DATA FOR REVIEW START

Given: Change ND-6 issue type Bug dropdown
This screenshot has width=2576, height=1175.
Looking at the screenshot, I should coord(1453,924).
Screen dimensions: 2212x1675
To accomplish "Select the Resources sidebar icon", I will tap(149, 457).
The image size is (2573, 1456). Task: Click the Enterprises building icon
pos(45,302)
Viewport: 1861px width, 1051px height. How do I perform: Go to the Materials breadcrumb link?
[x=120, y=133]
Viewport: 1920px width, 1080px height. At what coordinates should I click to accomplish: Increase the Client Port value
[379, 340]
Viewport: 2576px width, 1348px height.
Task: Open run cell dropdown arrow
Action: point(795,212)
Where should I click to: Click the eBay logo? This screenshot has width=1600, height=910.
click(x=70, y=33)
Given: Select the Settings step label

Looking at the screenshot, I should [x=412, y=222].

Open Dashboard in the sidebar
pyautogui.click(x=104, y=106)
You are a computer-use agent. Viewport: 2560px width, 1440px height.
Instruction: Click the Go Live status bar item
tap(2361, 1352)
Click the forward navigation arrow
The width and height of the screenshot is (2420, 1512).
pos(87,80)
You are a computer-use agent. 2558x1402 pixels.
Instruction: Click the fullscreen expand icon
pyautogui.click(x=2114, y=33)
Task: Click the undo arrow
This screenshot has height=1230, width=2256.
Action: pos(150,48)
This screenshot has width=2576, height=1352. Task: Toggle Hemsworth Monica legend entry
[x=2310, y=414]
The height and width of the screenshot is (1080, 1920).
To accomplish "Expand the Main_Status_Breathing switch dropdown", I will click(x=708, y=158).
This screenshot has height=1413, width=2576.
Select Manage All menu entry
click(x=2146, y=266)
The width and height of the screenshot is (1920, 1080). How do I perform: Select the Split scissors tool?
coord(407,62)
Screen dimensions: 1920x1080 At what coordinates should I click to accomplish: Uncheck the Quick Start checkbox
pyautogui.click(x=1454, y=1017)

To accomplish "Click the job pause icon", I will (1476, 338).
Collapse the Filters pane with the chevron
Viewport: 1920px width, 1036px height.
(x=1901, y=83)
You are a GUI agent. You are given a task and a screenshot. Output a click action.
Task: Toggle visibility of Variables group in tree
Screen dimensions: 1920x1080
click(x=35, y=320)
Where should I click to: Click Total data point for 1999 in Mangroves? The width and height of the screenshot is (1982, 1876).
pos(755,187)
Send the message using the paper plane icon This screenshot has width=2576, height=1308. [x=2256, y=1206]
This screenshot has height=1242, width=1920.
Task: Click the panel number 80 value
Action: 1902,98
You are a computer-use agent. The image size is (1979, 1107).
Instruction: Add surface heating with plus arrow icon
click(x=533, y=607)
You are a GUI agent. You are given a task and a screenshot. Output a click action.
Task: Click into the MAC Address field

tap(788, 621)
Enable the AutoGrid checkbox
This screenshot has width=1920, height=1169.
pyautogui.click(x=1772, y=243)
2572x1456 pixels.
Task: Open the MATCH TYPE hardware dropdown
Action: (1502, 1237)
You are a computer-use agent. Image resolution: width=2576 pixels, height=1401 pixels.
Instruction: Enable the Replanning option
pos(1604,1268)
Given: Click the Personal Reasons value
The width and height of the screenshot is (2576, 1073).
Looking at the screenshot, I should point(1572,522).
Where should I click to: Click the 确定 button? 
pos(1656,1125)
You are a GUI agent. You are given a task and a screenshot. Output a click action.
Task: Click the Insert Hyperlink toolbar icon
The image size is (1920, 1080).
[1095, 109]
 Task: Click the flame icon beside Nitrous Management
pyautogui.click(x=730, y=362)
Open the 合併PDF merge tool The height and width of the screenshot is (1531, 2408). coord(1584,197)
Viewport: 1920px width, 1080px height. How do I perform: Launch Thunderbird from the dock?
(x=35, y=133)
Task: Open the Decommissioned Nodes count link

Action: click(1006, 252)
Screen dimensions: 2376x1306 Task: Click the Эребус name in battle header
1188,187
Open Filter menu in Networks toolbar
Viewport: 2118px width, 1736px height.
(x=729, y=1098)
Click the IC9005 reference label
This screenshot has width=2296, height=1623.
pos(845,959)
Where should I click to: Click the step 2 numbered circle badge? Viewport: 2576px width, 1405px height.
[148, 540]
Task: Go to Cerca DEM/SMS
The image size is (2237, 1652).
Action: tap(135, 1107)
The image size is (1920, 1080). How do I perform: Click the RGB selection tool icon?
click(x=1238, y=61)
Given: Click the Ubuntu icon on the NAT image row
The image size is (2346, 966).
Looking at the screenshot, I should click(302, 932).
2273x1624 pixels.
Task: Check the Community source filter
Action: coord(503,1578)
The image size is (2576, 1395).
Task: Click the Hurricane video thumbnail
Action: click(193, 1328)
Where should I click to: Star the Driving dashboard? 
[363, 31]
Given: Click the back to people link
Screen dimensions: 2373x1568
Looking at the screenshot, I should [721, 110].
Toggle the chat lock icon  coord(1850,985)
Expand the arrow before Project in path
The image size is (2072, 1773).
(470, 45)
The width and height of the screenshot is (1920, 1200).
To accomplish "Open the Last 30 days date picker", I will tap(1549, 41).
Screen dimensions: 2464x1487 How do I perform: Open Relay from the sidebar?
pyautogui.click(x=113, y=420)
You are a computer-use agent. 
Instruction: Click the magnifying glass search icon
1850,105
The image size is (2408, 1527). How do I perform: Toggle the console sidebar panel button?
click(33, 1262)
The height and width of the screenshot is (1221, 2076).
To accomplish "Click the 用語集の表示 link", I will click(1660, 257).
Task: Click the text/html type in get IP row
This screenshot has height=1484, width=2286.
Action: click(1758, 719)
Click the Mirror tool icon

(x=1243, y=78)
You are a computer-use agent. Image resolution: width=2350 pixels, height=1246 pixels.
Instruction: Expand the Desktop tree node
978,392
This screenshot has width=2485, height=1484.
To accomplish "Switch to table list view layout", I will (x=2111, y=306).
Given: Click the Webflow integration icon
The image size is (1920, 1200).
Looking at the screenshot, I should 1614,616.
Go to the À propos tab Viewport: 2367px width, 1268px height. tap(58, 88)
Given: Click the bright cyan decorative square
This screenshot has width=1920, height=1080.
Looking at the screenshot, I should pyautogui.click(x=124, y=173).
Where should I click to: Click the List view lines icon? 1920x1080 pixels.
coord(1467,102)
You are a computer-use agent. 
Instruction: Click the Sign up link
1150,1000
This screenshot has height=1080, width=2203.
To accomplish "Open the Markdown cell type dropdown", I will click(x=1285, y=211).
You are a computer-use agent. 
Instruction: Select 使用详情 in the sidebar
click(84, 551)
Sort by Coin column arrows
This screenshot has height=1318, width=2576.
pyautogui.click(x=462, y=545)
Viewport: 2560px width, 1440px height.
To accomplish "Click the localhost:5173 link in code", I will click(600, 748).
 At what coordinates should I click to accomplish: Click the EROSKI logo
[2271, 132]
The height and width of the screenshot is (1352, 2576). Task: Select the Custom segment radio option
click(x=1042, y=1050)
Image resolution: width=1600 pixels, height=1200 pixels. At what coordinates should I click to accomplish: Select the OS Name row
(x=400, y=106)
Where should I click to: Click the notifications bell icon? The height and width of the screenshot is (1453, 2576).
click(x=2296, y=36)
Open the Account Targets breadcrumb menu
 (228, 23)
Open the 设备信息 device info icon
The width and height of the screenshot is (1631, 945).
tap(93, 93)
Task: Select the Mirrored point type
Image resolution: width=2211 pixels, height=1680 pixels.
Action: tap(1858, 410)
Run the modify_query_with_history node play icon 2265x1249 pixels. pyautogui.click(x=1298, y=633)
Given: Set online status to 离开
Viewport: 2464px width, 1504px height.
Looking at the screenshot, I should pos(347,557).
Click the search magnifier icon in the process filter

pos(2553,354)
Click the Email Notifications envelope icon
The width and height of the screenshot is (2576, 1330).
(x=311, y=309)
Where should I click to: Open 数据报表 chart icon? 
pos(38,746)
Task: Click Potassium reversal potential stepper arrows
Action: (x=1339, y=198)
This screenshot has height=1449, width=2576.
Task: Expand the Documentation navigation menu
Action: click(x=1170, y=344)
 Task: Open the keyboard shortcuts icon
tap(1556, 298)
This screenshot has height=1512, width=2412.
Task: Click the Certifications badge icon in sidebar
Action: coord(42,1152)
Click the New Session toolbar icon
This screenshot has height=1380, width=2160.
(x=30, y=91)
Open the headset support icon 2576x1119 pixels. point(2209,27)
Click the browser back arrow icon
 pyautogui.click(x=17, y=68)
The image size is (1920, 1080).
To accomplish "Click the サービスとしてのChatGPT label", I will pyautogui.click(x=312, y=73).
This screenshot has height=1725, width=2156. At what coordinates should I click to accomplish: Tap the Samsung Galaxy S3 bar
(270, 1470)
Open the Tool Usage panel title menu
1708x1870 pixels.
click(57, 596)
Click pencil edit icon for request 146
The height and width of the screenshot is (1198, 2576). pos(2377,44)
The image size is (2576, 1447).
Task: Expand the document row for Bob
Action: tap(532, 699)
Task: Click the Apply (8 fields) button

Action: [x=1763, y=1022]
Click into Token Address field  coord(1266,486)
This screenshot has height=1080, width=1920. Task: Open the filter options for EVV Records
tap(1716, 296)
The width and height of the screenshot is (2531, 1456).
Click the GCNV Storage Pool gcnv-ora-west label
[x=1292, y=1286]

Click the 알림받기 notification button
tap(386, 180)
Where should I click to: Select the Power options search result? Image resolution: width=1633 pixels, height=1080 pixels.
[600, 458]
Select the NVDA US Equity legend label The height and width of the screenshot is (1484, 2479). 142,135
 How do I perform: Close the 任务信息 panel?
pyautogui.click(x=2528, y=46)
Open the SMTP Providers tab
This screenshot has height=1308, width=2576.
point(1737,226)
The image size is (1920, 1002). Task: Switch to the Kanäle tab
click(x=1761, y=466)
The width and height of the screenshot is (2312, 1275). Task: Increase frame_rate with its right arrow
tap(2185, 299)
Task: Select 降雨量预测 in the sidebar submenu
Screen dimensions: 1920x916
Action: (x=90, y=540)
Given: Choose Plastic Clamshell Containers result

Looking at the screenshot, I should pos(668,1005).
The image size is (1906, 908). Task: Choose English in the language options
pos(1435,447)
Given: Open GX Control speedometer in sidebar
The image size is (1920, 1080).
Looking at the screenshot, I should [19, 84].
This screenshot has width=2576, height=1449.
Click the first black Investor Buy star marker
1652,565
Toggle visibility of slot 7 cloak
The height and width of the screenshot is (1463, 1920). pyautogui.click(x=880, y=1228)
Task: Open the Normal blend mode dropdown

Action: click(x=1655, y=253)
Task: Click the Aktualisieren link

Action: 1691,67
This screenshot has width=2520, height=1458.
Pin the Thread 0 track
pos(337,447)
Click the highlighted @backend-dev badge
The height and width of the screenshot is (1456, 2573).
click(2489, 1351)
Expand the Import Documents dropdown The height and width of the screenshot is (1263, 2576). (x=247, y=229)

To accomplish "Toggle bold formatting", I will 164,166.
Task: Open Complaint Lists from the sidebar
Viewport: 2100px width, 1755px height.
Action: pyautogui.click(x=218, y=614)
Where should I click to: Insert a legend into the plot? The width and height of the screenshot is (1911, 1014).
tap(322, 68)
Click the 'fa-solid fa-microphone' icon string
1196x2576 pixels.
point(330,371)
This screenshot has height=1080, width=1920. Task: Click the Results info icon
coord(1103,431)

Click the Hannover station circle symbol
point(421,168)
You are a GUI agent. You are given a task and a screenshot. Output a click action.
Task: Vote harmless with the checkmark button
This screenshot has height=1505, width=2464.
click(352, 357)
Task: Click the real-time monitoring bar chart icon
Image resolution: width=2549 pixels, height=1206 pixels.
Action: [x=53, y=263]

DATA FOR REVIEW END

### TASK INSTRUCTIONS:
Look back at the entries above. Retype the line with "Given: Open GX Control speedometer in sidebar", the line with "Task: Click the real-time", and all lines in between.

### RESPONSE TO THE EXERCISE:
Given: Open GX Control speedometer in sidebar
The image size is (1920, 1080).
Looking at the screenshot, I should [19, 84].
This screenshot has width=2576, height=1449.
Click the first black Investor Buy star marker
1652,565
Toggle visibility of slot 7 cloak
The height and width of the screenshot is (1463, 1920). pyautogui.click(x=880, y=1228)
Task: Open the Normal blend mode dropdown

Action: click(x=1655, y=253)
Task: Click the Aktualisieren link

Action: 1691,67
This screenshot has width=2520, height=1458.
Pin the Thread 0 track
pos(337,447)
Click the highlighted @backend-dev badge
The height and width of the screenshot is (1456, 2573).
click(2489, 1351)
Expand the Import Documents dropdown The height and width of the screenshot is (1263, 2576). (x=247, y=229)

To accomplish "Toggle bold formatting", I will 164,166.
Task: Open Complaint Lists from the sidebar
Viewport: 2100px width, 1755px height.
Action: pyautogui.click(x=218, y=614)
Where should I click to: Insert a legend into the plot? The width and height of the screenshot is (1911, 1014).
tap(322, 68)
Click the 'fa-solid fa-microphone' icon string
1196x2576 pixels.
point(330,371)
This screenshot has height=1080, width=1920. Task: Click the Results info icon
coord(1103,431)

Click the Hannover station circle symbol
point(421,168)
You are a GUI agent. You are given a task and a screenshot. Output a click action.
Task: Vote harmless with the checkmark button
This screenshot has height=1505, width=2464.
click(352, 357)
Task: Click the real-time monitoring bar chart icon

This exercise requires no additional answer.